No. No es normal. A todos los culichis les escribo: no lo normalicen, ni siquiera por instinto de supervivencia. Sé que al que habla lo matan, pero no tienen que hacerlo. Simplemente sepan que esta violencia que forma parte de su vida cotidiana no es normal. La resistencia tiene que ser silenciosamente individual.

Estuvimos más de tres horas escondidos. No sé, tal vez fueron más, o menos. Es difícil recordar. Aún me duelen los pulmones de tan solo pensarlo. Cuando por fin llegué a casa, todo el cuerpo me dolía. Mis botas estaban manchadas de sangre. ¿Qué se hace? ¿Se lava? ¿Se olvida? ¿Se sigue con la vida?

Desperté con una cruda brutal y los ojos agobiados. No. No fue una pesadilla. Desperté jalando una enorme bocanada de aire. Como si hubiera revivido de la muerte yo misma.

“¿Quién te manda salir si ya sabes cómo están las cosas?”, me dijo la abuela cuando le platiqué. Claro, es el mismo argumento de siempre. Para qué protestas, si sabes un policía corrupto puede arrestarte. Para qué usas minifalda si sabes que provocas a los hombres y pueden violarte… para qué. Pero que quede claro: la culpa no está en nosotros, sino en los terceros que violan, arrestan y matan. Ese es el problema  que tiene que arreglarse. La solución no es quedarnos en casa.

En Sinaloa no habrá marchas. No habrá masas. Pero que quede claro: de Ayotzinapa a Culiacán, fue y será el Estado. No por dispararle al chavo. Como dije, no tengo idea qué pasó. Es el Estado por no investigar. Son los políticos por no castigar; por tapar y validar el narcoestado y la violencia.

Quisiera responsables. Quisiera juicios. Quisiera que se fuera el miedo. Quisiera paz.

Somos un país de fosas y tumbas innombrables.

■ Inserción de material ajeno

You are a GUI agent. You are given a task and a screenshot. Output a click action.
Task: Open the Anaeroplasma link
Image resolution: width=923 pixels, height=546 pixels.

A balazos. Así murieron. Así murió. Es inevitable sentir, en esta jungla de país, que nosotros podemos ser los siguientes. ¿Qué se puede hacer? No hay respuesta a esa pregunta. No es normal. Jamás lo será. Tenemos que tomar consciencia

Uno, dos, tres balazos y el Mini Cooper que arrancó a toda velocidad. No pasaban de las tres de la mañana. Ahí se queda la memoria.